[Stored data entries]
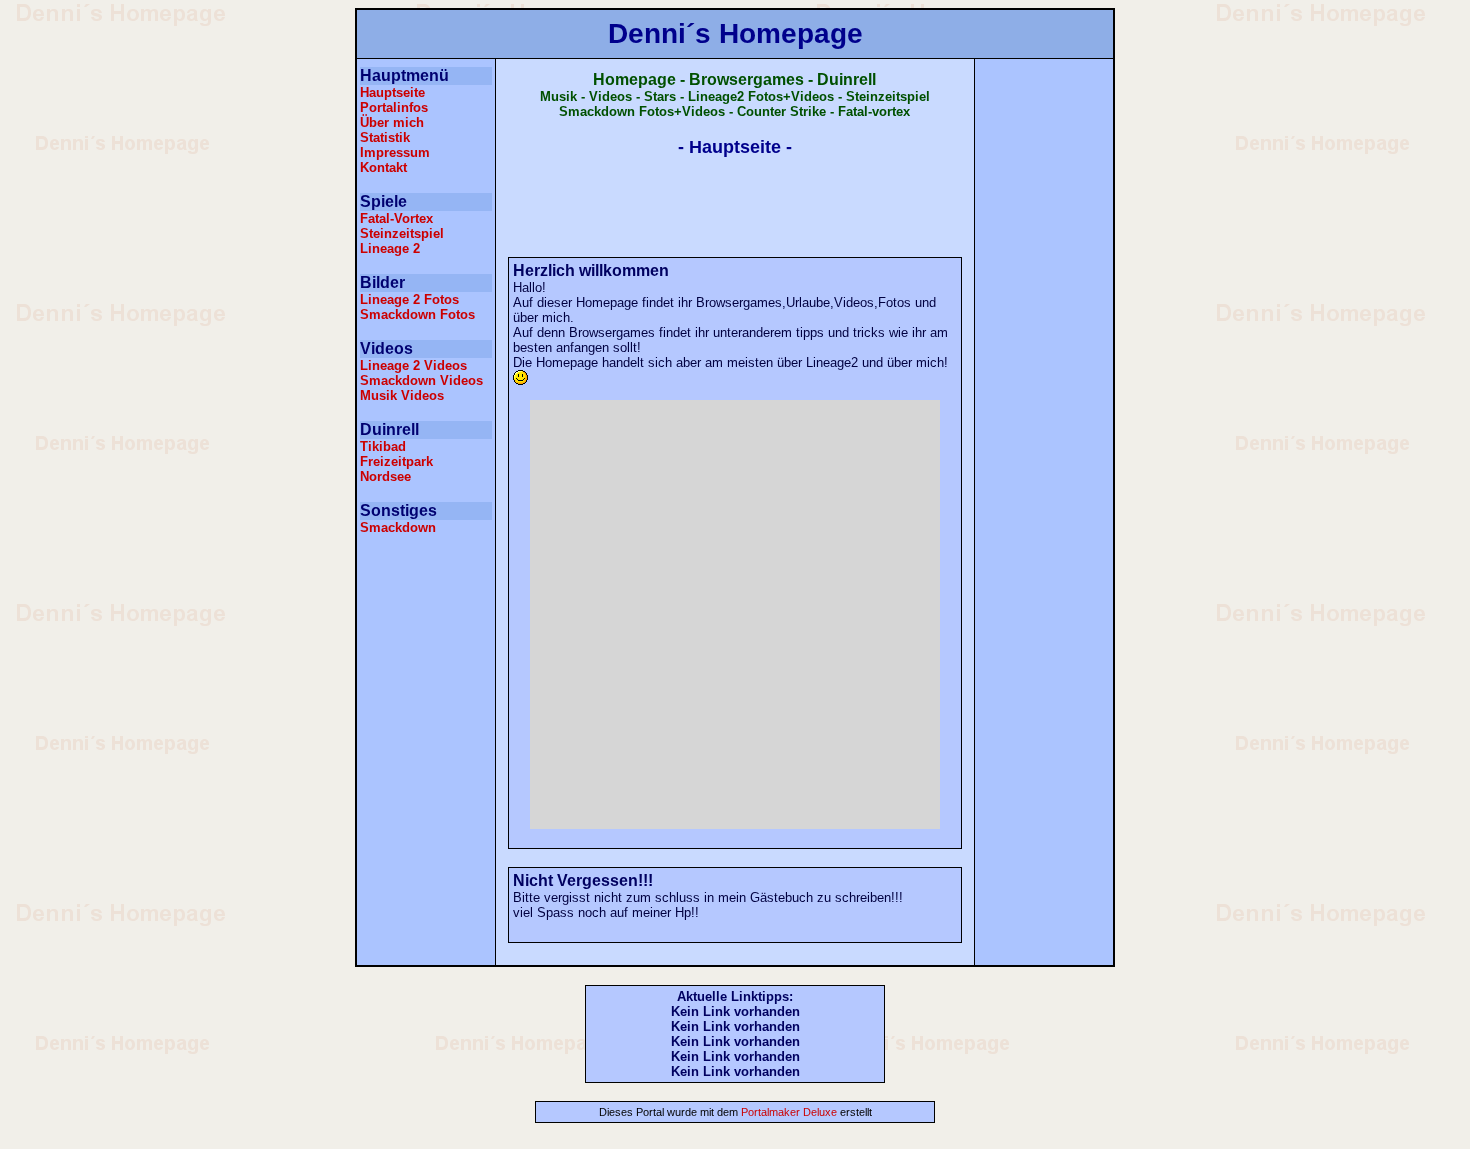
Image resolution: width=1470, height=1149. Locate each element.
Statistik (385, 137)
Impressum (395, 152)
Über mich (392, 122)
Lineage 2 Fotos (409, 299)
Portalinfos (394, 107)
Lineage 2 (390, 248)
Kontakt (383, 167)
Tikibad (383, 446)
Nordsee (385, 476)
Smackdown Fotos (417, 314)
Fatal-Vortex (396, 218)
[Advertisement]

What is being asked: Would you please set down the lines from the one with "Tikibad (383, 446)" to the end of the data above, exactly and without any other lines?

Answer space:
Tikibad (383, 446)
Nordsee (385, 476)
Smackdown Fotos (417, 314)
Fatal-Vortex (396, 218)
[Advertisement]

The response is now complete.